# Task description
Each record below should be written out again exactly as given.
--- Input for this task ---
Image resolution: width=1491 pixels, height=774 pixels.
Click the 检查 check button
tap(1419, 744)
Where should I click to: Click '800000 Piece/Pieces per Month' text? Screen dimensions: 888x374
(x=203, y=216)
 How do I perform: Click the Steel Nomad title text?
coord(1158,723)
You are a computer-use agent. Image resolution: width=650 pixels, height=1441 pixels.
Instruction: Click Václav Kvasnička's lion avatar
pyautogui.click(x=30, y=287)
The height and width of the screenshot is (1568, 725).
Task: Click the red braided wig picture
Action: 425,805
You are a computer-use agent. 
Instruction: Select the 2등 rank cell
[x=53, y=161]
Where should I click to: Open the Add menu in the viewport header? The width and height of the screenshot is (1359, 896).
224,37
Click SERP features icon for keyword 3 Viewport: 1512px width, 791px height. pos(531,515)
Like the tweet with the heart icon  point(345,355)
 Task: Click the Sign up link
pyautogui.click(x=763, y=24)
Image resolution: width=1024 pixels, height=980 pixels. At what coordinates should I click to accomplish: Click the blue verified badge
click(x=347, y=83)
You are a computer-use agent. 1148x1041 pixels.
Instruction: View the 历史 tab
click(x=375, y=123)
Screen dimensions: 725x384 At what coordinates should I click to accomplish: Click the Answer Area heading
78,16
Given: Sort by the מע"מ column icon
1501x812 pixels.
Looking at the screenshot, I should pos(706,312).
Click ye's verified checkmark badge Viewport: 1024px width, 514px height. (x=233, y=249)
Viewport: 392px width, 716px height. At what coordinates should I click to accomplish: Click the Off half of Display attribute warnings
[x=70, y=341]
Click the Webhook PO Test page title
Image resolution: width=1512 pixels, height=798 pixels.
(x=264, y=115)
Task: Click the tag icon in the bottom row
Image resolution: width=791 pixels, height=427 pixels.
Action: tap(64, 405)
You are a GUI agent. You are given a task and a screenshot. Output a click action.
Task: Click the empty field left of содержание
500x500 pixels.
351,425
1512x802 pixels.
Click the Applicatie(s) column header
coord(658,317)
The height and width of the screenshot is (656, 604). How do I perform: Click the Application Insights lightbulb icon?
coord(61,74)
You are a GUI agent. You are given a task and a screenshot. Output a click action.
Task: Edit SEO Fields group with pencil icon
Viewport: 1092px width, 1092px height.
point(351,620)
---
# Solution to this exercise
Image resolution: width=1491 pixels, height=774 pixels.
Click the 检查 check button
tap(1419, 744)
Where should I click to: Click '800000 Piece/Pieces per Month' text? Screen dimensions: 888x374
(x=203, y=216)
 How do I perform: Click the Steel Nomad title text?
coord(1158,723)
You are a computer-use agent. Image resolution: width=650 pixels, height=1441 pixels.
Instruction: Click Václav Kvasnička's lion avatar
pyautogui.click(x=30, y=287)
The height and width of the screenshot is (1568, 725).
Task: Click the red braided wig picture
Action: 425,805
You are a computer-use agent. 
Instruction: Select the 2등 rank cell
[x=53, y=161]
Where should I click to: Open the Add menu in the viewport header? The width and height of the screenshot is (1359, 896).
224,37
Click SERP features icon for keyword 3 Viewport: 1512px width, 791px height. pos(531,515)
Like the tweet with the heart icon  point(345,355)
 Task: Click the Sign up link
pyautogui.click(x=763, y=24)
Image resolution: width=1024 pixels, height=980 pixels. At what coordinates should I click to accomplish: Click the blue verified badge
click(x=347, y=83)
You are a computer-use agent. 1148x1041 pixels.
Instruction: View the 历史 tab
click(x=375, y=123)
Screen dimensions: 725x384 At what coordinates should I click to accomplish: Click the Answer Area heading
78,16
Given: Sort by the מע"מ column icon
1501x812 pixels.
Looking at the screenshot, I should pos(706,312).
Click ye's verified checkmark badge Viewport: 1024px width, 514px height. (x=233, y=249)
Viewport: 392px width, 716px height. At what coordinates should I click to accomplish: Click the Off half of Display attribute warnings
[x=70, y=341]
Click the Webhook PO Test page title
Image resolution: width=1512 pixels, height=798 pixels.
(x=264, y=115)
Task: Click the tag icon in the bottom row
Image resolution: width=791 pixels, height=427 pixels.
Action: tap(64, 405)
You are a GUI agent. You are given a task and a screenshot. Output a click action.
Task: Click the empty field left of содержание
500x500 pixels.
351,425
1512x802 pixels.
Click the Applicatie(s) column header
coord(658,317)
The height and width of the screenshot is (656, 604). How do I perform: Click the Application Insights lightbulb icon?
coord(61,74)
You are a GUI agent. You are given a task and a screenshot. Output a click action.
Task: Edit SEO Fields group with pencil icon
Viewport: 1092px width, 1092px height.
point(351,620)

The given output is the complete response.